Well, the obvious question is - why not just use Spotify's Discover weekly recommendations? After all, that is supposed to be one of the best in the business. But, that is a problem, because Spotify apparently uses 3 different methods - [list methods] and this blog post is based on only one of them - lyrics.

This post consists of 3 parts - Data collection and preprocessing, 

## Data collection and preprocessing

I have discussed in detail about getting lyrics of artists from Genius' API on my previous [blog post on sentiment analysis of music lyrics](https://kvsingh.github.io/lyrics-sentiment-analysis.html). 
For preprocessing our text data, we will be doing a number of basic NLP related cleaning techniques, customized for our particular domain.

Here are the data preprocessing steps:

* Remove song section identifiers (like "[Verse]", "[Chorus]", etc)
* Tokenize and convert to lowercase
* Remove punctuation
* Lemmatize
* Remove "common" words

In [None]:
def clean_raw_data(raw_text):
    #remove section identifiers
    cleaned_text = re.sub(r'[\(\[].*?[\)\]]', '', raw_text)
    cleaned_text = os.linesep.join([s for s in cleaned_text.splitlines() if s])
    return cleaned_text

After this, we "tokenize" the words (a process of splitting the text into smaller chunks).
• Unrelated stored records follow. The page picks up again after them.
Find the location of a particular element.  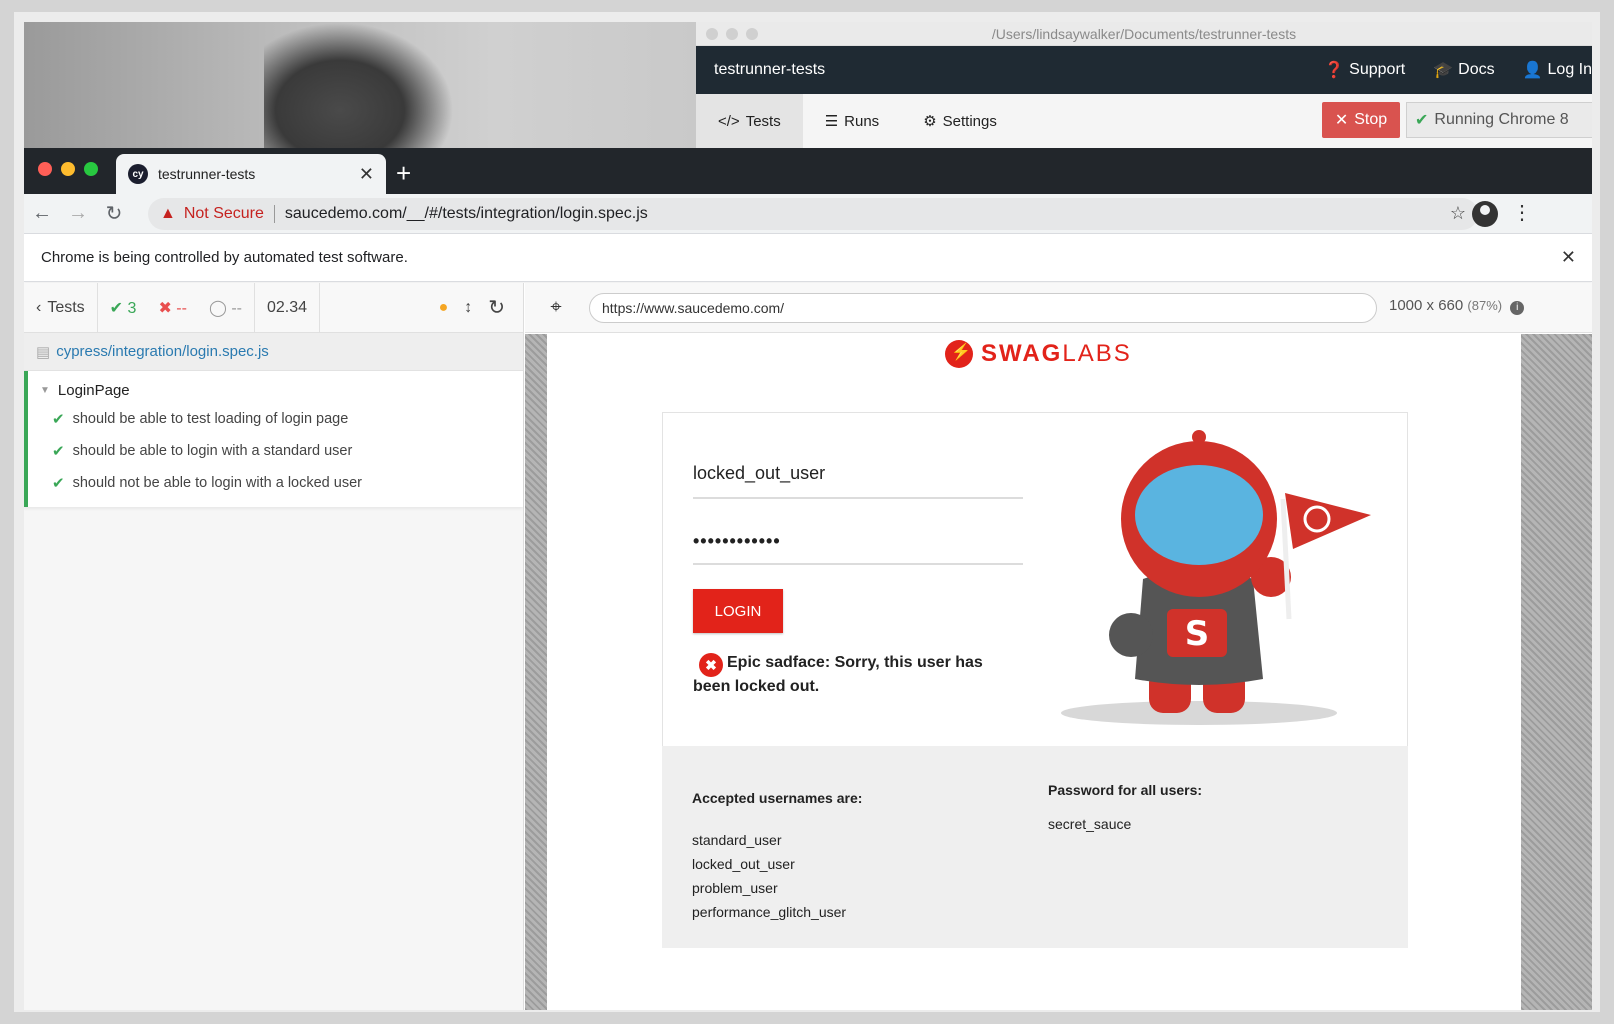

desktop-background is located at coordinates (360, 85).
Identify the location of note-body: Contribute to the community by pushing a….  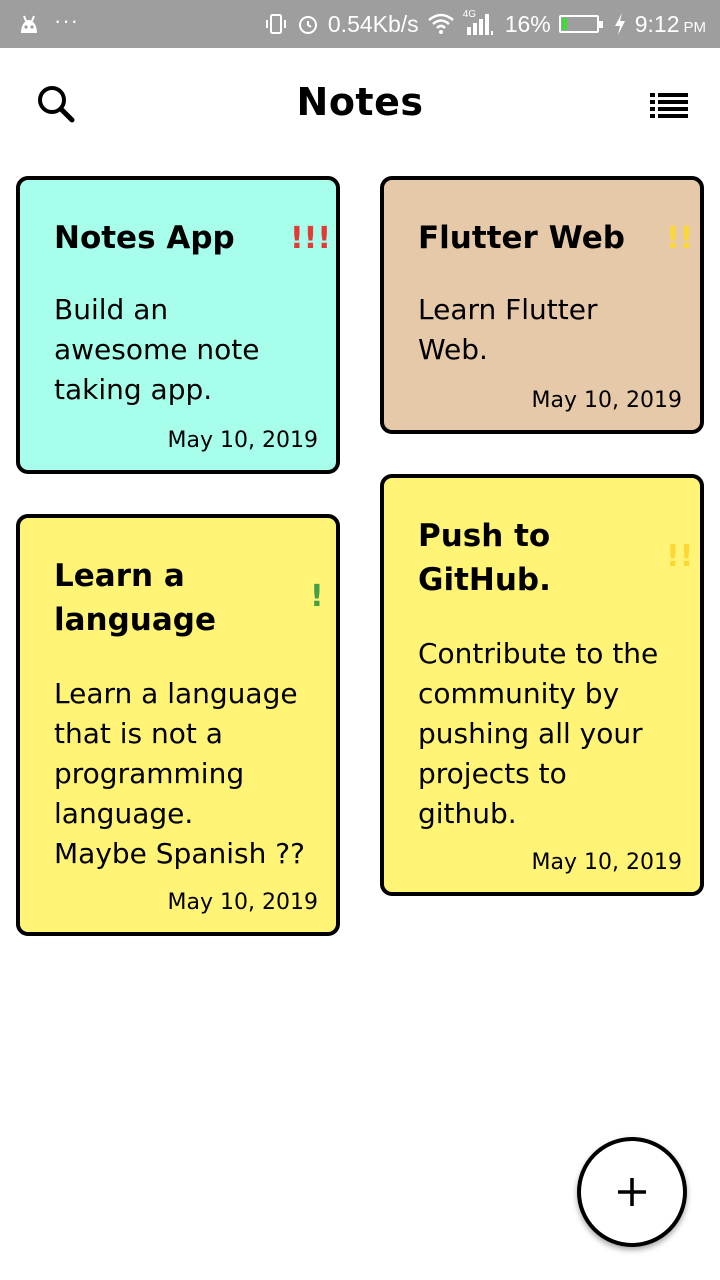
(538, 734).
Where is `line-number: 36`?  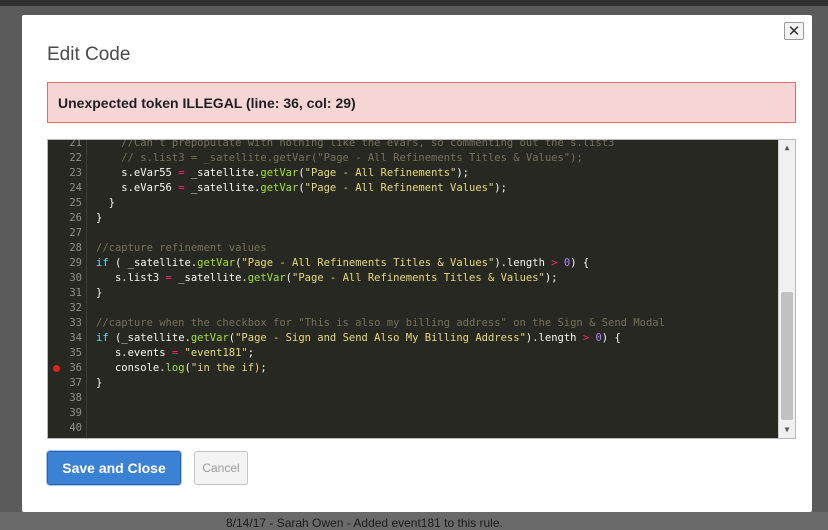
line-number: 36 is located at coordinates (76, 368).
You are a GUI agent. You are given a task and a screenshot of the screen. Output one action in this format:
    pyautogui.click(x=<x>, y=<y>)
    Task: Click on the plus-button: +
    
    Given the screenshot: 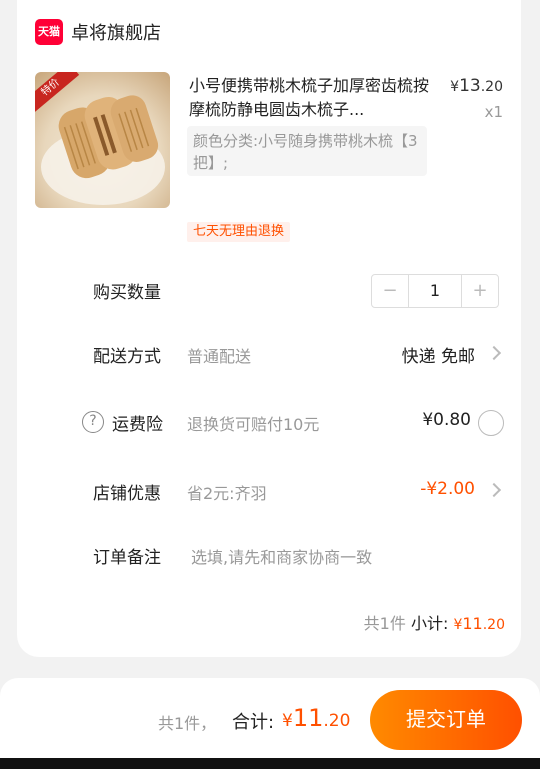 What is the action you would take?
    pyautogui.click(x=480, y=291)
Consider the following lyrics from Eminem's "Lose Yourself".

> There's vomit on his sweater already: Mom's spaghetti

This gets split into:

> ['There', "'s", 'vomit', 'on', 'his', 'sweater', 'already', ':', 'Mom', "'s", 'spaghetti']

We also convert the text to lowercase.

In [1]:
tokens = word_tokenize(text)
tokens = [t.lower() for t in tokens]

NameError: name 'word_tokenize' is not defined

Now, remove the punctuation and lemmatize the tokens.

In [None]:
#remove punctuation
translate_table = dict((ord(char), None) for char in string.punctuation)
tokens = [t.translate(translate_table) for t in tokens]
tokens = filter(bool, tokens)

wordnet_lemmatizer = WordNetLemmatizer()
tokens = [wordnet_lemmatizer.lemmatize(t) for t in tokens]

Now, we remove stop words (which are commonly occuring words in the english language), because these do not contribute  to a particular topic, but may show up because of the fact that they occur a lot. We also remove tokens with less than or equal to 2 characters. The list of stopwords used is given on [this link](https://gist.github.com/sebleier/554280).

In [None]:
tokens = filter(lambda a: len(a) > 2, tokens)
tokens = filter(lambda a: a not in stopwords.words('english'), tokens)

In addition to the english stopwords, there are other common words which are specific to our domain (song lyrics). How do we find such words? I decided to remove the 50 most commonly occuring words in our lyrics corpus. 

I played around with different orders for the rest of the steps. Initially, I tried removing the punctuation before tokenization. This led to a situation, where words would lose their inherent structure, and some stop words would not get removed. Consider the following example: The word "I'm". If we remove punctuation before tokenizing, it gets reduced to "Im". The lemmatization process doesn't really change this word, and finally, it is not detected in the stop words, leading to it being a prominent word in the topics. To fix this, I tokenize first. "I'm" gets split into "I", "'" and "m". Removing punctuation leads to removal of the token "'". Farther, "I" gets recognized as a stopword (and "m" gets removed when I remove all tokens which contain less than or equal to two characters).